What the exercise asks »
Read the data, and whenever a line holds the word "wrench", report that line.
++++ Data listing
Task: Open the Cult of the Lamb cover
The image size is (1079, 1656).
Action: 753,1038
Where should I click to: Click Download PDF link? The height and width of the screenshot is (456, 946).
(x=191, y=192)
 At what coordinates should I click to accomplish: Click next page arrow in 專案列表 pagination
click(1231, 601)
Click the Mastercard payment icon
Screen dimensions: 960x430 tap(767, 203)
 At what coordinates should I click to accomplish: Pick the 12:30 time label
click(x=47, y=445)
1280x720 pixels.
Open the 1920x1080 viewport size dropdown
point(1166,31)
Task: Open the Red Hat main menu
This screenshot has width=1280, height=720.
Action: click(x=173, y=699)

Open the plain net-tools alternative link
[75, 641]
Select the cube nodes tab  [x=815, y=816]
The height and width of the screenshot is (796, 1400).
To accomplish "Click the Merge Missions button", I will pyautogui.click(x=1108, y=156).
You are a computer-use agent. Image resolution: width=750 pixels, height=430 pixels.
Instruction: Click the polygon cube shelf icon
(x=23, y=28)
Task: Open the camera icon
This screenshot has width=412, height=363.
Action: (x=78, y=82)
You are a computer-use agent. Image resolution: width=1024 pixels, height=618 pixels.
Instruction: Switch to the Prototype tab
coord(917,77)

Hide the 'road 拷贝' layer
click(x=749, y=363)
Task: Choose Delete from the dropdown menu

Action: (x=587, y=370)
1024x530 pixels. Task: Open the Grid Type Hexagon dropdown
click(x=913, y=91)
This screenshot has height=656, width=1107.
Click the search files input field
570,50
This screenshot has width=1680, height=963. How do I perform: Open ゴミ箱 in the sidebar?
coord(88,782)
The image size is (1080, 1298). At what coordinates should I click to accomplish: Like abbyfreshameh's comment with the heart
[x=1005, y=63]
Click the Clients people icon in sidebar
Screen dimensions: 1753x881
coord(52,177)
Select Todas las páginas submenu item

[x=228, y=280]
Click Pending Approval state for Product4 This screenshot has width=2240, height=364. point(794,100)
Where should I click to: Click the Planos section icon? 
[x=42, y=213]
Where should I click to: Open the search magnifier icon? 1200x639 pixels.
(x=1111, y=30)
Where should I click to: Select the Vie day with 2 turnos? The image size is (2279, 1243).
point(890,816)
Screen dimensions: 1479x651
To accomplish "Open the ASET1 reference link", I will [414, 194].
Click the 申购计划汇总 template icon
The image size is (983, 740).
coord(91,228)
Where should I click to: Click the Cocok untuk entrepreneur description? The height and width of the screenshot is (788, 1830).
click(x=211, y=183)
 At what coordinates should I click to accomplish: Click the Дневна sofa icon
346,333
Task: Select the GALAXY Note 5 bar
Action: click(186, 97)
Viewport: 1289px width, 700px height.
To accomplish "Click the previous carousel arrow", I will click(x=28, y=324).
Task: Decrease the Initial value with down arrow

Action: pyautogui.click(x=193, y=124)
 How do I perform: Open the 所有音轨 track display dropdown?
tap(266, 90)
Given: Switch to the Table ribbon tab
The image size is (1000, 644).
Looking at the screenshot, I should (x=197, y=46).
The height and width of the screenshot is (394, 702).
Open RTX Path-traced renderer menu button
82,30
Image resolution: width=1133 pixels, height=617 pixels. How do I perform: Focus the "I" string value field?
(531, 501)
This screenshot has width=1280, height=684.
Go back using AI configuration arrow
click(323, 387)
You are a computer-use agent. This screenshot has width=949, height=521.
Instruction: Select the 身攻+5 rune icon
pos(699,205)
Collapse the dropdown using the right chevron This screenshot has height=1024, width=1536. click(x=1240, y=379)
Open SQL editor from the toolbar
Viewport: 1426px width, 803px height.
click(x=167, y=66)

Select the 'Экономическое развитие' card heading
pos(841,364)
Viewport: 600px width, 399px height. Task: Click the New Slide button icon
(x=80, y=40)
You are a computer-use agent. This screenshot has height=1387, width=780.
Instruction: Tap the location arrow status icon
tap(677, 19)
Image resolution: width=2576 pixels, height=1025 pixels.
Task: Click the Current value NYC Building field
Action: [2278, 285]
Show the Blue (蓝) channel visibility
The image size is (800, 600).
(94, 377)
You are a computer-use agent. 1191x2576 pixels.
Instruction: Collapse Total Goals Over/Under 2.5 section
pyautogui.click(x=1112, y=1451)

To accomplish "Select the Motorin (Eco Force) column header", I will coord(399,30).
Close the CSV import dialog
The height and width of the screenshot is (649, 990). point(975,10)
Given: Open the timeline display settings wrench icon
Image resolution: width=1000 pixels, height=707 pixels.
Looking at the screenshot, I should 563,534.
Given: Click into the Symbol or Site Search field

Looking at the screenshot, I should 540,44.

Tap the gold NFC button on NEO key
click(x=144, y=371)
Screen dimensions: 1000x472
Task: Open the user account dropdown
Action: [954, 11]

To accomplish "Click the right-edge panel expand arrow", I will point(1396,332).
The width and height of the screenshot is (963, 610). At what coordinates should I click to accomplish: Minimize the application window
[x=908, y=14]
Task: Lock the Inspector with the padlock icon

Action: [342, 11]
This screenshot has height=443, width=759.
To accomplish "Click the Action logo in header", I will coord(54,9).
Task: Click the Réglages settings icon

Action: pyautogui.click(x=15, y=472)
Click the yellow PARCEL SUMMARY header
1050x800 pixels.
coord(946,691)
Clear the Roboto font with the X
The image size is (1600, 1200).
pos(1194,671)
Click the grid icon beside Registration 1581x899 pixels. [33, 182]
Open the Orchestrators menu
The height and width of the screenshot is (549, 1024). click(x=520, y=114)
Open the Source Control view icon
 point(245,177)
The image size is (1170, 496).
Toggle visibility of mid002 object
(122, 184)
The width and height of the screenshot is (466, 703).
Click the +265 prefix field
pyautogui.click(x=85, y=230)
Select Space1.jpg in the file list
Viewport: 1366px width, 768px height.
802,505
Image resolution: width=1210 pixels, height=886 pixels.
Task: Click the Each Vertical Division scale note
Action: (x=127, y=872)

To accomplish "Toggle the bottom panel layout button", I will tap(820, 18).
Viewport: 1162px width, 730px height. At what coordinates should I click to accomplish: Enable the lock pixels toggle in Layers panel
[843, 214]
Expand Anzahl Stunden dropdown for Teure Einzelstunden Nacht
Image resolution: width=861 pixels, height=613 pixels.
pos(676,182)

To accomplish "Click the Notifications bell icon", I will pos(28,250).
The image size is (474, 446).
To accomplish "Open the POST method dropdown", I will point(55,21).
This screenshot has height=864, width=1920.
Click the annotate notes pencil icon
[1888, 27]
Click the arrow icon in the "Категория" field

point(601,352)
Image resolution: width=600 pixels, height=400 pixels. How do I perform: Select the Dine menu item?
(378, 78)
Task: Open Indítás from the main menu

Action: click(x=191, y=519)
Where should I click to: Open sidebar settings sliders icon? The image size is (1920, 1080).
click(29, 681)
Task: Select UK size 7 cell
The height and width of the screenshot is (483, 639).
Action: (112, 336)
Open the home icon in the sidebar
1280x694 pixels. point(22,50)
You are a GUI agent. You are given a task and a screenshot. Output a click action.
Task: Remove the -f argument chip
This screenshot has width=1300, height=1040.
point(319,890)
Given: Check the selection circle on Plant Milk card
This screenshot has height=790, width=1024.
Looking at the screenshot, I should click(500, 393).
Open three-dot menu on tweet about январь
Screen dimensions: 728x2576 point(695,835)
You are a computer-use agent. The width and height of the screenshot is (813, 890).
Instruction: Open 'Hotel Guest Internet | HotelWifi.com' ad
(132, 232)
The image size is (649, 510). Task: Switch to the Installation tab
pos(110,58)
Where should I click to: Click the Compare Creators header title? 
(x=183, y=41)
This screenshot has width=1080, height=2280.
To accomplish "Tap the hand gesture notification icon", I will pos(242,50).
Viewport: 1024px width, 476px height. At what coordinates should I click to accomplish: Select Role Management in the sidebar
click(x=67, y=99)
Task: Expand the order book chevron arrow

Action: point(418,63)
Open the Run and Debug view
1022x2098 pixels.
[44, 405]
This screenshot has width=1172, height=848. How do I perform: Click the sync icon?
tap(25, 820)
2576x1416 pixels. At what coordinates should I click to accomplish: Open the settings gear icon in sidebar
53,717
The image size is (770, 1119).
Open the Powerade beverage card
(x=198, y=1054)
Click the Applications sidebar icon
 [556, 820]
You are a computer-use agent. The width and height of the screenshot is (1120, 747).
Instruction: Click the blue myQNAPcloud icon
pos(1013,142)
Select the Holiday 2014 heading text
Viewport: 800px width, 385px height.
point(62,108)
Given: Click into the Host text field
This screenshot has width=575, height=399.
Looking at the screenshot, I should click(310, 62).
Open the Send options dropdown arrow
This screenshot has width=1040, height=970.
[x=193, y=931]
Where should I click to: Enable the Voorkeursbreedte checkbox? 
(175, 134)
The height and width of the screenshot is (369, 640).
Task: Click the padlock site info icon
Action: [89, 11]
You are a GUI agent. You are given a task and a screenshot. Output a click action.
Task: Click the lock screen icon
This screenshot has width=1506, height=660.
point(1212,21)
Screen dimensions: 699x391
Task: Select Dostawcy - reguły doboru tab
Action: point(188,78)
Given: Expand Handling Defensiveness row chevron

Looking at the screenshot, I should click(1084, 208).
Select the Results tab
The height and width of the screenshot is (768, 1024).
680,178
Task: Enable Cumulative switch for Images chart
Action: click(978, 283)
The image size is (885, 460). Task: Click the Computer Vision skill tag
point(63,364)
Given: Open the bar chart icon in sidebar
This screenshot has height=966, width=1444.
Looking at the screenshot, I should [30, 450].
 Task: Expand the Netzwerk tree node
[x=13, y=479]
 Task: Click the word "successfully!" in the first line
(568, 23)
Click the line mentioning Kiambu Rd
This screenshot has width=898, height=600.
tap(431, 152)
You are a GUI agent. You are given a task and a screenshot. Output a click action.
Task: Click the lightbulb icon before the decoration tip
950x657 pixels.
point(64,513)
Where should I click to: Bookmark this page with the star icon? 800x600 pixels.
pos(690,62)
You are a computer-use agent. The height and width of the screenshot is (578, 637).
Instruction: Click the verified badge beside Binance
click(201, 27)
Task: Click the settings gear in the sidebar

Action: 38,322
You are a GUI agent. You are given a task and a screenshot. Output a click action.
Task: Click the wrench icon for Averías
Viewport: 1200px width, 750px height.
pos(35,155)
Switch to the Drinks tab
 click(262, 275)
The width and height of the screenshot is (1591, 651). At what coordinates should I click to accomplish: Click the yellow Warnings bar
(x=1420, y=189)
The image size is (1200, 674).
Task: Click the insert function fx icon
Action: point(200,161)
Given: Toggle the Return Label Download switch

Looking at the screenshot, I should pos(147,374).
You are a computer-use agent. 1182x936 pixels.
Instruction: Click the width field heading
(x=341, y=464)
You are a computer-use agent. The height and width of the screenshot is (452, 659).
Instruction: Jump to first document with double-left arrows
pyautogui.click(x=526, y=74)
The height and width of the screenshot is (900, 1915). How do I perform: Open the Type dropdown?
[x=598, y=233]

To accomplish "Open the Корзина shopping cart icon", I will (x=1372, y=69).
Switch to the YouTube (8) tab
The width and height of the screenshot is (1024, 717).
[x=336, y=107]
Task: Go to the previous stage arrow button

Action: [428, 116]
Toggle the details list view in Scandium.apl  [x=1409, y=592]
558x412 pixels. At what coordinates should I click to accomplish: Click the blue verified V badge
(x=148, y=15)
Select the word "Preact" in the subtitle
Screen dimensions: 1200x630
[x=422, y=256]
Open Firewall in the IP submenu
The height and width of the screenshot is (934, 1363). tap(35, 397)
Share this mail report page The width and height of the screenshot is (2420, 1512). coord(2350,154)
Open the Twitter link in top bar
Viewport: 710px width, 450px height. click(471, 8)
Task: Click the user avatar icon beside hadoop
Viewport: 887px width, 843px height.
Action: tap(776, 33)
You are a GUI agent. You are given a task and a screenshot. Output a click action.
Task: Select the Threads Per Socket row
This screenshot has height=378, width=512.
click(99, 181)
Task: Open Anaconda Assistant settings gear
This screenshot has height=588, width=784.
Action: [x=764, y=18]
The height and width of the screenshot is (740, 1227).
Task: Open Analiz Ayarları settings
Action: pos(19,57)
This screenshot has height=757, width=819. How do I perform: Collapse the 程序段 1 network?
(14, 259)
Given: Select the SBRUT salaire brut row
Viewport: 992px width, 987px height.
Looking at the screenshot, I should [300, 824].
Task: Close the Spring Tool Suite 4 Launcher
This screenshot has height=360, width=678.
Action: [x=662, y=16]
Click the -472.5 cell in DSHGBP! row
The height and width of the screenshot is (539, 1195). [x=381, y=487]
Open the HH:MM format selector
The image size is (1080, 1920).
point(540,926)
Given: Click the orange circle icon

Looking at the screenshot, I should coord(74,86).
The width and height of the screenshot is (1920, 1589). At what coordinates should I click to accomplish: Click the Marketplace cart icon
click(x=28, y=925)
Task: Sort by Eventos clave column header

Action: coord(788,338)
++++++++
Your solution »
Given: Open the timeline display settings wrench icon
Task: Click the wrench icon for Averías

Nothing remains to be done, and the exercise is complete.